Text under study ::
BEGIN
Subway owner with 43 shops files for bankruptcy

MTF Enterprises cites “unmanageable” daily withdrawals from merchant cash advances as the primary cause for its Chapter 11 filing

Subway operator collapses under cash advance debt | ©Image Credit: Wikimedia Commons / CHICHI7YT
©Image Credit: Wikimedia Commons / CHICHI7YT

The sandwich chain that once promised the American dream is watching some of its own crumble under the weight of bad debt, and MTF Enterprises seems to be the latest example.

The operator, which runs 43 Subway locations across four states, filed for bankruptcy last month after merchant cash advance lenders closed in.

Court documents point to cash flow rather than sales as the breaking point, with MTF disclosing how  “continued cash drain” from daily and weekly withdrawals tied to its financing agreements became unmanageable.

Merchant cash advances (MCAs) essentially provide businesses with a lump sum upfront in exchange for a fixed share of future revenue, but when sales dip or costs rise, those automatic withdrawals keep coming, whether the business can afford it or not.

One lender, Ocean Funding, went beyond the automatic withdrawals, though. It moved to seize MTF’s revenue at the source. According to the Chapter 11 bankruptcy filing, Ocean Funding improperly placed liens on sales revenue processed through Square, American Express, and Stripe.
END
Record extracts ::
BEGIN
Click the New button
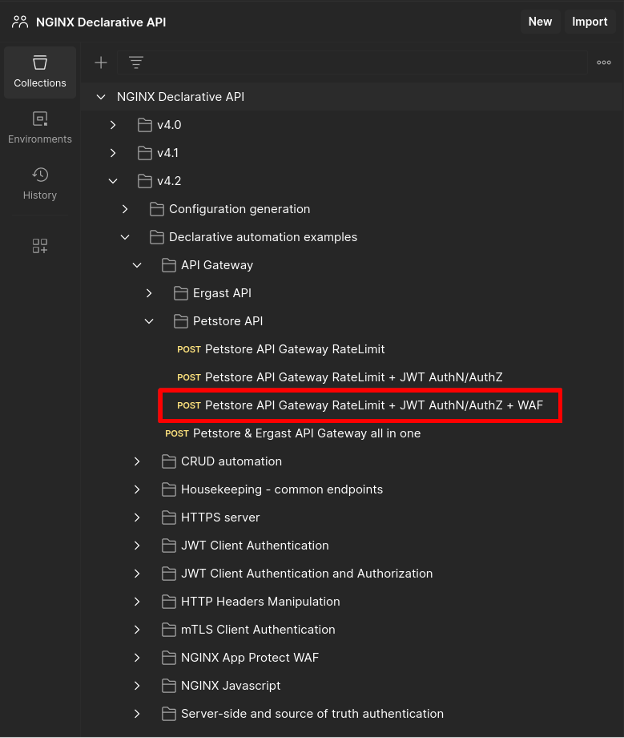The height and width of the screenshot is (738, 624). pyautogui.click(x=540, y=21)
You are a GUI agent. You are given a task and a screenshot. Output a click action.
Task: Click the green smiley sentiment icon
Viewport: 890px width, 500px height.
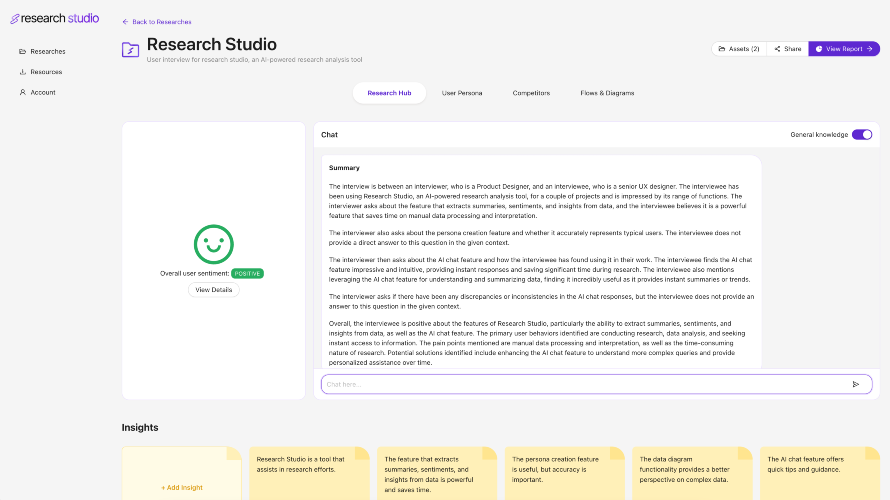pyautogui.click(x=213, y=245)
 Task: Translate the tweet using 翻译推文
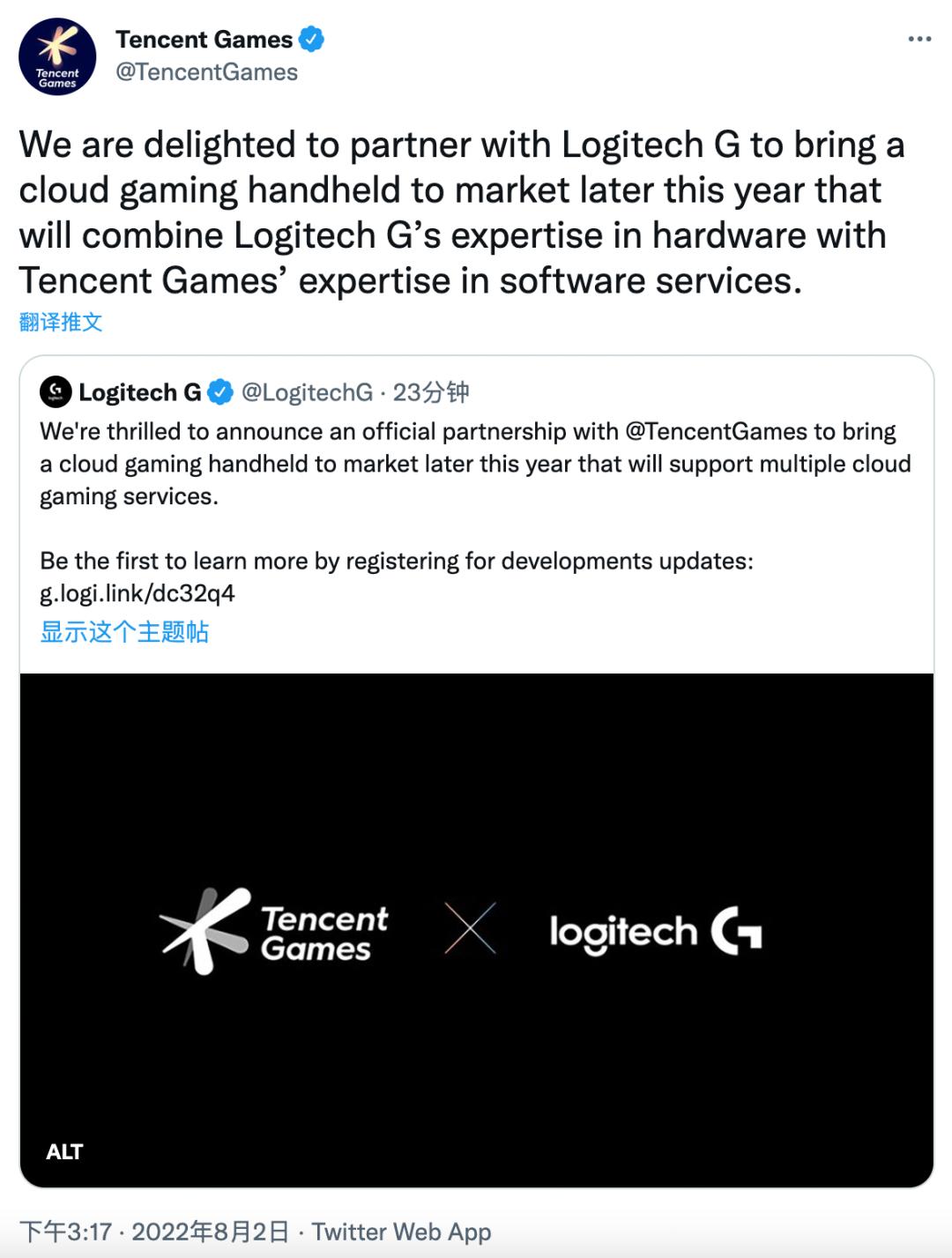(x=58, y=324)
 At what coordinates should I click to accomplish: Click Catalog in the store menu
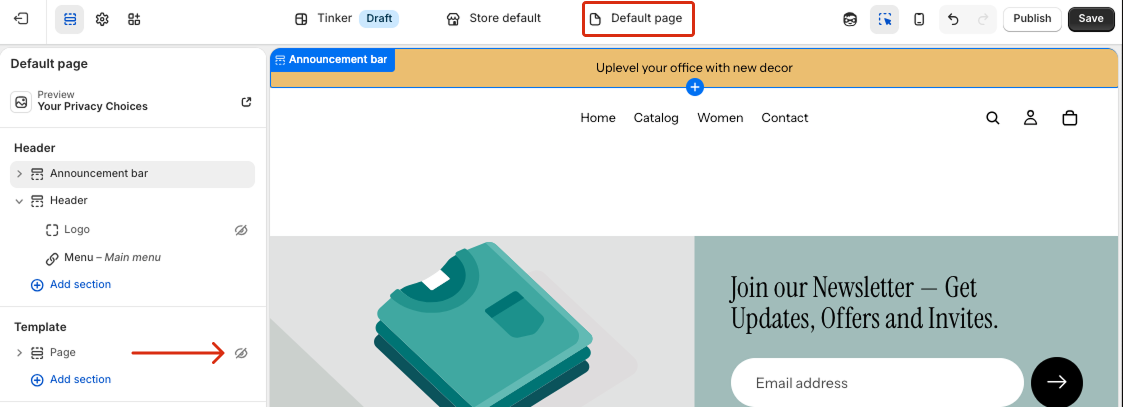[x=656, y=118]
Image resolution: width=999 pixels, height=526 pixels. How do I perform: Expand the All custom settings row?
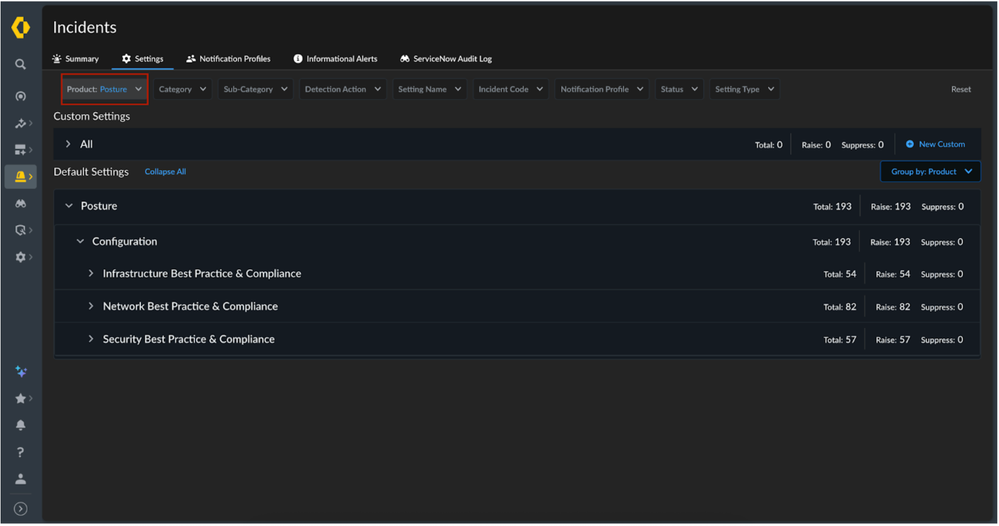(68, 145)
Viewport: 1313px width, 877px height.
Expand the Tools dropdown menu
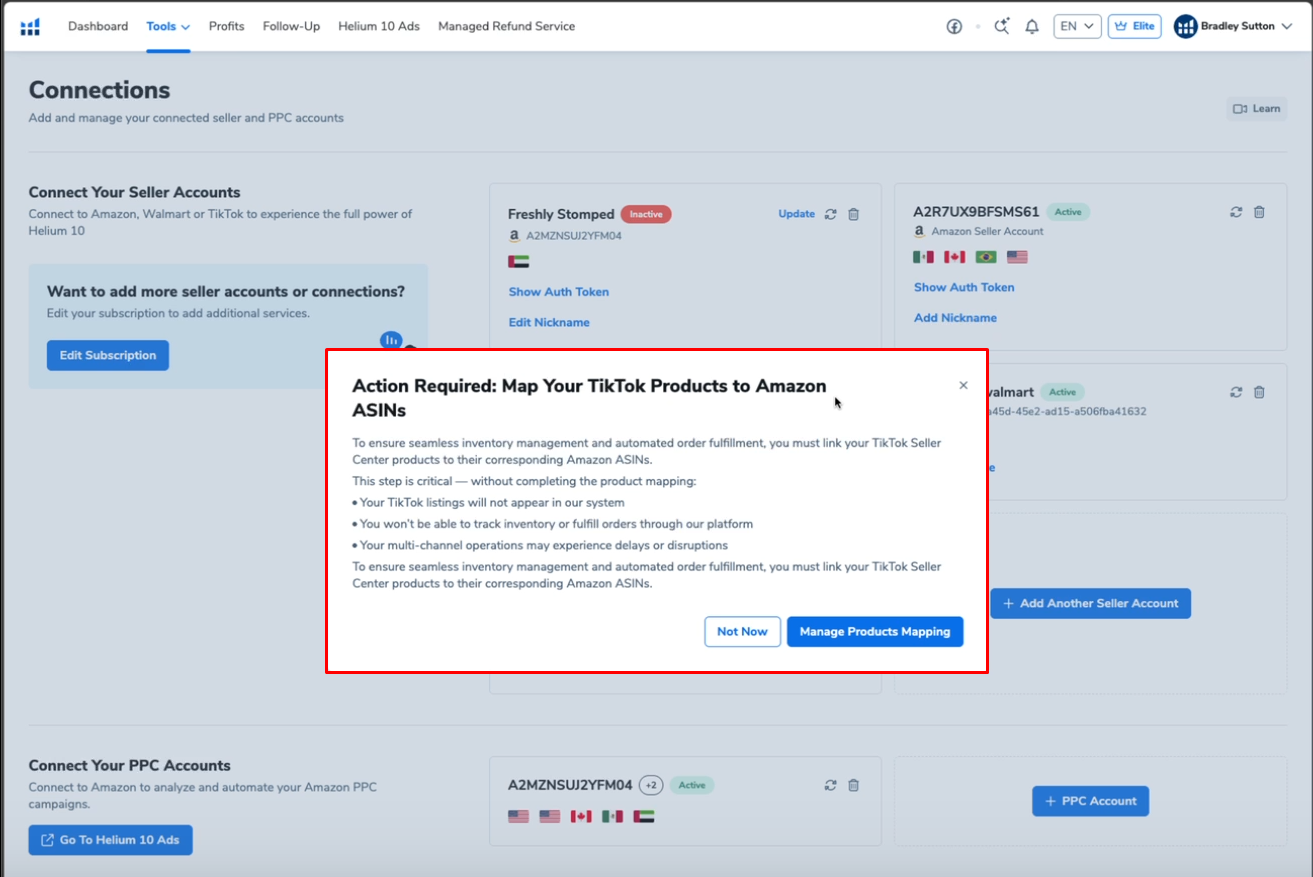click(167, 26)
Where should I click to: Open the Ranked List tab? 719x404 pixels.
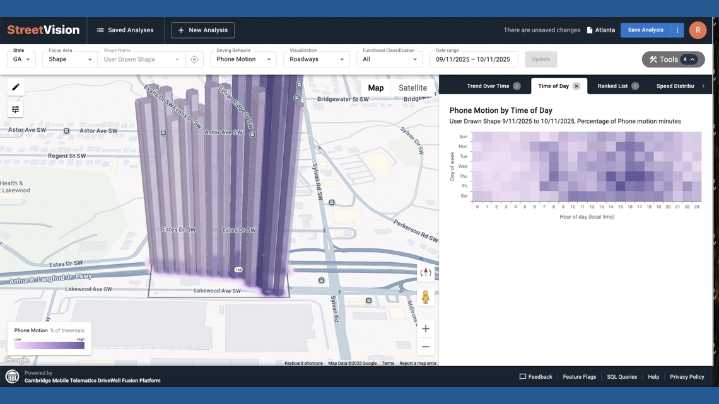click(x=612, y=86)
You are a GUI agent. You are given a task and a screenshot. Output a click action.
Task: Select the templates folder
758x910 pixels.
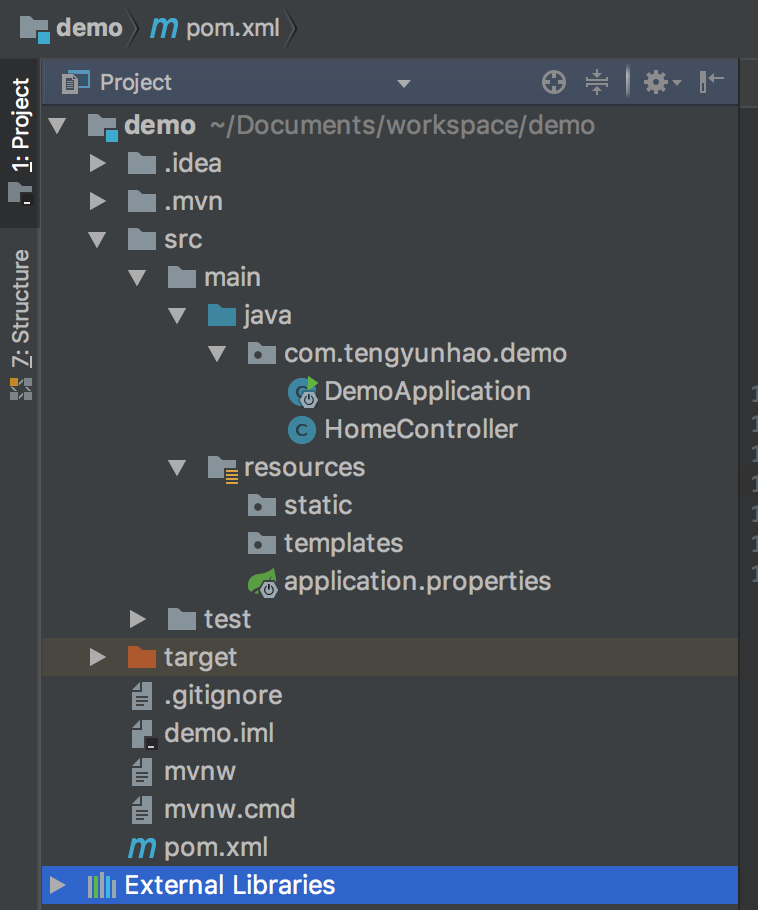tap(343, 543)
END
List of tasks ::
1. Does the article about the Subway operator's bankruptcy support each statement? (a) MTF Enterprises operates 43 Subway locations across four states. (b) The court documents name falling sales as the breaking point. (c) Ocean Funding placed liens on revenue processed through PayPal. Answer yes or no for each and quote the deciding words.
2. Carry the article about the Subway operator's bankruptcy further, starting after its final sentence.
The rows have no connection to the article about the Subway operator's bankruptcy.

Expected outputs ::
1.
(a) Yes: "runs 43 Subway locations across four states"
(b) No: "Court documents point to cash flow rather than sales as the breaking point"
(c) No: "liens on sales revenue processed through Square, American Express, and Stripe"

2.
The numbers behind the collapse

MTF lists about $500,000 owed to Ocean Funding and another $900,000 owed to WebBank, also tied to MCA financing. Altogether, the company reports between $1 million and $10 million in liabilities, against assets estimated between $500,000 and $1 million.

MTF operates stores in Pennsylvania, New Hampshire, Maine, and Virginia. The group was founded by Michael Fay, who bought his first Subway in Pennsylvania in 2017. Before becoming a franchise owner, Fay worked his way through the brand, starting as an hourly employee in high school and later managing stores during college.

The bankruptcy filing also swept up MTF Childcare, a separate business Fay operates across the Mid-Atlantic. The inclusion signals that the financial strain wasn’t confined to the restaurant side and that it had metastasized across his entire business portfolio.

The situation adds to a growing list of Subway franchisees struggling under debt-heavy structures. In June 2024, 48-unit operator River Sub also declared bankruptcy, citing market saturation, pandemic fallout, and the lingering impact of a wrongful death lawsuit.